Given text.
-- Opening Marker --
Ooh, that’s a good one, isn’t it? Wonder how long it took them to come up with that? Can’t you just see them, putting their heads together in order to conjure up such a puzzle? There’s just one hitch, at least as far as Jesus is concerned. Jesus knows the Sadducees don’t believe in the resurrection. In fact, everybody knows the Sadducees don’t believe in the resurrection. They reiterate their position on this every Saturday night in the temple. So, if they don’t believe in the resurrection, why do they challenge Jesus with a riddle about the resurrection? That’s a good question, and I’m glad you asked.

They’re trying to set him up, aren’t they? They’re not honest seekers or believers wanting to better understand their doctrine. They’re not interested in stretching their minds or learning new things. They already know what they believe, or this case don’t believe. They are “fixed in their position that there was no resurrection of the dead,”2 and nobody, especially this upstart Galilean preacher, is going to change their minds one little bit. The Sadducees are not about to think outside the box of their theological orthodoxy.

And there is no evidence that Jesus convinced them they were wrong. But he certainly gave them something to think about, didn’t he? There’s plenty here for us to consider as well, and it doesn’t necessarily coincide with our theological comfort level either.

For those with long, strong marriages, these words of Jesus might be only a bit short of offensive. If two people, who have loved each other for decades, want to continue their relationship in heaven, what Jesus says could be indeed disturbing. On the other hand, it might provide a measure of comfort.
-- Closing Marker --
Records.
-- Opening Marker --
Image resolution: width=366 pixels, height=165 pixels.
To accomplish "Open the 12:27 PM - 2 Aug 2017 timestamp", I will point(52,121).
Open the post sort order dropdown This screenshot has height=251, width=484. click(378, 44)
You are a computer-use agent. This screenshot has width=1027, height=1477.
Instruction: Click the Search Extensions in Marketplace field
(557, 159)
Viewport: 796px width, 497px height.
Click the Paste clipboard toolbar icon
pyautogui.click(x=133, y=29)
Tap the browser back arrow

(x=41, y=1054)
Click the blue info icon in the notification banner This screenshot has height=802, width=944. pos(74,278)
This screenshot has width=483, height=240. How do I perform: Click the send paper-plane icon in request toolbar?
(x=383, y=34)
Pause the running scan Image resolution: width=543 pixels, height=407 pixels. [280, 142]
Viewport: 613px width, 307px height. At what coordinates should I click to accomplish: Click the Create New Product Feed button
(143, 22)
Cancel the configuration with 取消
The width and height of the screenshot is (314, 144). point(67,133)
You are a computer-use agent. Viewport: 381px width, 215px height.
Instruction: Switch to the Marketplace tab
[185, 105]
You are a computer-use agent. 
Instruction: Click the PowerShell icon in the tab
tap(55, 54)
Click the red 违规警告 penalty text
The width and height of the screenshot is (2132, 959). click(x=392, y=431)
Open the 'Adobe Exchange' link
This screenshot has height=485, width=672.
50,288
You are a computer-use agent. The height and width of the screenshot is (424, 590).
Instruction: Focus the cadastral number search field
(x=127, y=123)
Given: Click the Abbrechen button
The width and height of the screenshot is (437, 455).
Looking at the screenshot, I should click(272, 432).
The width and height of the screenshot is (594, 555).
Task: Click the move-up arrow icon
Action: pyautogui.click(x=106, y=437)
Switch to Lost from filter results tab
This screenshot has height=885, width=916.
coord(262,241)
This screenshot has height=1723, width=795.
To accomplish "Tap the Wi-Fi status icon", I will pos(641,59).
-- Closing Marker --
What this exercise asks.
1. Decide whether each statement agrees with the passage on the Sadducees' riddle about the resurrection, answering yes or no and quoting the deciding words: (a) The Sadducees are honest seekers who want to better understand their doctrine. (b) Jesus convinced the Sadducees that they were wrong. (c) The Sadducees restate their position on the resurrection every Saturday night in the temple.
2. Continue the passage on the Sadducees' riddle about the resurrection from its last sentence.

Responses to the exercise.
1.
(a) No: "They’re not honest seekers or believers wanting to better understand their doctrine."
(b) No: "And there is no evidence that Jesus convinced them they were wrong."
(c) Yes: "They reiterate their position on this every Saturday night in the temple."

2.
One minister tells the story of a woman with terminal cancer. Her husband suddenly died of a heart attack. At the funeral, well-meaning friends leaned over to her as she sat in her wheelchair and reminded her that they would soon be reunited in heaven, that it would not be long before they were together again. Later, when she was alone with the minister, she said, with tears streaming down her face, “I am never going to get away from him, am I?”3

So what is Jesus saying about heaven? Despite what your beliefs might be about the life after this existence, pretty much all we have to go on from this little Saturday-night-in-the-temple encounter is that the life to come is not simply a continuation of this present existence. If it were, I would think there are plenty of people on earth for whom such a prospect would not be a positive one.

But Jesus says that God is the God of the living, and guess what? In saying this to the Sadducees he quotes from the Pentateuch, the only part of the Bible they believed. Talk about turning the tables! Take that, you bunch of conniving characters!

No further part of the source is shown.